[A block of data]

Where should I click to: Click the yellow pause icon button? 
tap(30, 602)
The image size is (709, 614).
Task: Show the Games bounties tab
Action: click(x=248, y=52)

[Task prompt]:
Rewrite these lines, putting "orange" wherever "yellow" appears and leaving everything else the same.

[Correct answer]:
Where should I click to: Click the orange pause icon button? 
tap(30, 602)
The image size is (709, 614).
Task: Show the Games bounties tab
Action: click(x=248, y=52)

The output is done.